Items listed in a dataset
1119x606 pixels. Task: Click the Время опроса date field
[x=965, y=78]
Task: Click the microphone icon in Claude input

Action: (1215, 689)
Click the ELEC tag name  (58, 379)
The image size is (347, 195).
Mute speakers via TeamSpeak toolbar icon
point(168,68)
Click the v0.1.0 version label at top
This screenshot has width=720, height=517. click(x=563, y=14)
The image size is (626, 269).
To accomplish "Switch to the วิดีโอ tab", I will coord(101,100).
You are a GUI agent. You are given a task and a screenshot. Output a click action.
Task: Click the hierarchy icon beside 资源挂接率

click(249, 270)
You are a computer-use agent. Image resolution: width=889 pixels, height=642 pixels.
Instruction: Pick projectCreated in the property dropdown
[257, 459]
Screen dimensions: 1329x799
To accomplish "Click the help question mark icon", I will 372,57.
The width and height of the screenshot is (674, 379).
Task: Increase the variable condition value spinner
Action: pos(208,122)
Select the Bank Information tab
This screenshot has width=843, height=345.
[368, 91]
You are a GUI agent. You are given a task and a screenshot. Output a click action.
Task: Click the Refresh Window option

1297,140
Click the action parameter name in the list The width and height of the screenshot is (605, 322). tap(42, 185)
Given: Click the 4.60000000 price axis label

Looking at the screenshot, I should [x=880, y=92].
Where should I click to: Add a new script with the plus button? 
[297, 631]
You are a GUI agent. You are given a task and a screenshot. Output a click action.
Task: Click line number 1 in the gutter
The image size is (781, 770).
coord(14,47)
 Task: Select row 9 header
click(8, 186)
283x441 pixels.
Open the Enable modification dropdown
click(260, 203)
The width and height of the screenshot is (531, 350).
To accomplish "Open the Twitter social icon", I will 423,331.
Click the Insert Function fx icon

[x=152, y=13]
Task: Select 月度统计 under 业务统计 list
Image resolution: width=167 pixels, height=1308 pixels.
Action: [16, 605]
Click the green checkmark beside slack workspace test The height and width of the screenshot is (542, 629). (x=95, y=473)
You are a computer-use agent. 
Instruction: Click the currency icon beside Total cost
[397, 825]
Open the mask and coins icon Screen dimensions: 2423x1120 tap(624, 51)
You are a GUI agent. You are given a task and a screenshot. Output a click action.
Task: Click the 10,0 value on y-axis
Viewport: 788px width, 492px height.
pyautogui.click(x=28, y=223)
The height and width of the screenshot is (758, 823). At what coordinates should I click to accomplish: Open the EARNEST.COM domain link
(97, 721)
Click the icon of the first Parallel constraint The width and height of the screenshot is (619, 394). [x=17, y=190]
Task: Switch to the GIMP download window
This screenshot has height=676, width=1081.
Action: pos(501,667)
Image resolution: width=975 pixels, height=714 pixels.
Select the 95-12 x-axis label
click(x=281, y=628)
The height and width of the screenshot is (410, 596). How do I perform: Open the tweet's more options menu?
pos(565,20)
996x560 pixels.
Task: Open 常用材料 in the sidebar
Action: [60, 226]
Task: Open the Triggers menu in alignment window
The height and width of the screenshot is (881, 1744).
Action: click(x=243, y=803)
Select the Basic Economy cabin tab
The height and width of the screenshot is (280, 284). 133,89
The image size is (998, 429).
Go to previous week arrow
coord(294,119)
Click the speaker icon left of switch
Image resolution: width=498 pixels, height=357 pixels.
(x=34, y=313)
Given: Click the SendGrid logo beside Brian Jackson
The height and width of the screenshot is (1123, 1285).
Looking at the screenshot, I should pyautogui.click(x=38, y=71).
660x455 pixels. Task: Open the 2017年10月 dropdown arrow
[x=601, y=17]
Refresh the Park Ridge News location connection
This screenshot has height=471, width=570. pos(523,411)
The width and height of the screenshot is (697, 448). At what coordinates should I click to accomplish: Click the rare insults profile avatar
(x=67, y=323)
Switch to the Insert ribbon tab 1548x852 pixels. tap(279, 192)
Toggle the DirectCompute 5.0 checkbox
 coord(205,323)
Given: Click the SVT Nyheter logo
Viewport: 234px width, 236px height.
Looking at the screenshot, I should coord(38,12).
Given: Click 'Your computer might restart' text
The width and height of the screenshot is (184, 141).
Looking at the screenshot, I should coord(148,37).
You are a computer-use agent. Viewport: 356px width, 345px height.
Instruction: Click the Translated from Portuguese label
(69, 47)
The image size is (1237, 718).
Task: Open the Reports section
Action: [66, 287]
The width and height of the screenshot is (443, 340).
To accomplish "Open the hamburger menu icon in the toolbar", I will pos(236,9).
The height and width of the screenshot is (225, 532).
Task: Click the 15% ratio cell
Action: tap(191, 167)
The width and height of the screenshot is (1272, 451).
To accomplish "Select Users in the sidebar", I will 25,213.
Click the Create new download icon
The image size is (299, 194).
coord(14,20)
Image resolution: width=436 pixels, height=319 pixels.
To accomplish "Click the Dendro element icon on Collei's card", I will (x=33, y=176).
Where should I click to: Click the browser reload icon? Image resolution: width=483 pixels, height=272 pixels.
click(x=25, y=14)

Task instructions: From the first line to the last, reproduce the data above exactly.

Answer box:
1119x606 pixels. Task: Click the Время опроса date field
[x=965, y=78]
Task: Click the microphone icon in Claude input

Action: (1215, 689)
Click the ELEC tag name  (58, 379)
The image size is (347, 195).
Mute speakers via TeamSpeak toolbar icon
point(168,68)
Click the v0.1.0 version label at top
This screenshot has width=720, height=517. click(x=563, y=14)
The image size is (626, 269).
To accomplish "Switch to the วิดีโอ tab", I will coord(101,100).
You are a GUI agent. You are given a task and a screenshot. Output a click action.
Task: Click the hierarchy icon beside 资源挂接率

click(249, 270)
You are a computer-use agent. Image resolution: width=889 pixels, height=642 pixels.
Instruction: Pick projectCreated in the property dropdown
[257, 459]
Screen dimensions: 1329x799
To accomplish "Click the help question mark icon", I will 372,57.
The width and height of the screenshot is (674, 379).
Task: Increase the variable condition value spinner
Action: pos(208,122)
Select the Bank Information tab
This screenshot has width=843, height=345.
[368, 91]
You are a GUI agent. You are given a task and a screenshot. Output a click action.
Task: Click the Refresh Window option

1297,140
Click the action parameter name in the list The width and height of the screenshot is (605, 322). tap(42, 185)
Given: Click the 4.60000000 price axis label

Looking at the screenshot, I should [x=880, y=92].
Where should I click to: Add a new script with the plus button? 
[297, 631]
You are a GUI agent. You are given a task and a screenshot. Output a click action.
Task: Click line number 1 in the gutter
The image size is (781, 770).
coord(14,47)
 Task: Select row 9 header
click(8, 186)
283x441 pixels.
Open the Enable modification dropdown
click(260, 203)
The width and height of the screenshot is (531, 350).
To accomplish "Open the Twitter social icon", I will 423,331.
Click the Insert Function fx icon

[x=152, y=13]
Task: Select 月度统计 under 业务统计 list
Image resolution: width=167 pixels, height=1308 pixels.
Action: [16, 605]
Click the green checkmark beside slack workspace test The height and width of the screenshot is (542, 629). (x=95, y=473)
You are a computer-use agent. 
Instruction: Click the currency icon beside Total cost
[397, 825]
Open the mask and coins icon Screen dimensions: 2423x1120 tap(624, 51)
You are a GUI agent. You are given a task and a screenshot. Output a click action.
Task: Click the 10,0 value on y-axis
Viewport: 788px width, 492px height.
pyautogui.click(x=28, y=223)
The height and width of the screenshot is (758, 823). At what coordinates should I click to accomplish: Open the EARNEST.COM domain link
(97, 721)
Click the icon of the first Parallel constraint The width and height of the screenshot is (619, 394). [x=17, y=190]
Task: Switch to the GIMP download window
This screenshot has height=676, width=1081.
Action: pos(501,667)
Image resolution: width=975 pixels, height=714 pixels.
Select the 95-12 x-axis label
click(x=281, y=628)
The height and width of the screenshot is (410, 596). How do I perform: Open the tweet's more options menu?
pos(565,20)
996x560 pixels.
Task: Open 常用材料 in the sidebar
Action: [60, 226]
Task: Open the Triggers menu in alignment window
The height and width of the screenshot is (881, 1744).
Action: click(x=243, y=803)
Select the Basic Economy cabin tab
The height and width of the screenshot is (280, 284). 133,89
The image size is (998, 429).
Go to previous week arrow
coord(294,119)
Click the speaker icon left of switch
Image resolution: width=498 pixels, height=357 pixels.
(x=34, y=313)
Given: Click the SendGrid logo beside Brian Jackson
The height and width of the screenshot is (1123, 1285).
Looking at the screenshot, I should pyautogui.click(x=38, y=71).
660x455 pixels. Task: Open the 2017年10月 dropdown arrow
[x=601, y=17]
Refresh the Park Ridge News location connection
This screenshot has height=471, width=570. pos(523,411)
The width and height of the screenshot is (697, 448). At what coordinates should I click to accomplish: Click the rare insults profile avatar
(x=67, y=323)
Switch to the Insert ribbon tab 1548x852 pixels. tap(279, 192)
Toggle the DirectCompute 5.0 checkbox
 coord(205,323)
Given: Click the SVT Nyheter logo
Viewport: 234px width, 236px height.
Looking at the screenshot, I should coord(38,12).
Given: Click 'Your computer might restart' text
The width and height of the screenshot is (184, 141).
Looking at the screenshot, I should coord(148,37).
You are a computer-use agent. Viewport: 356px width, 345px height.
Instruction: Click the Translated from Portuguese label
(69, 47)
The image size is (1237, 718).
Task: Open the Reports section
Action: [66, 287]
The width and height of the screenshot is (443, 340).
To accomplish "Open the hamburger menu icon in the toolbar", I will pos(236,9).
The height and width of the screenshot is (225, 532).
Task: Click the 15% ratio cell
Action: tap(191, 167)
The width and height of the screenshot is (1272, 451).
To accomplish "Select Users in the sidebar", I will 25,213.
Click the Create new download icon
The image size is (299, 194).
coord(14,20)
Image resolution: width=436 pixels, height=319 pixels.
To accomplish "Click the Dendro element icon on Collei's card", I will (x=33, y=176).
Where should I click to: Click the browser reload icon? Image resolution: width=483 pixels, height=272 pixels.
click(x=25, y=14)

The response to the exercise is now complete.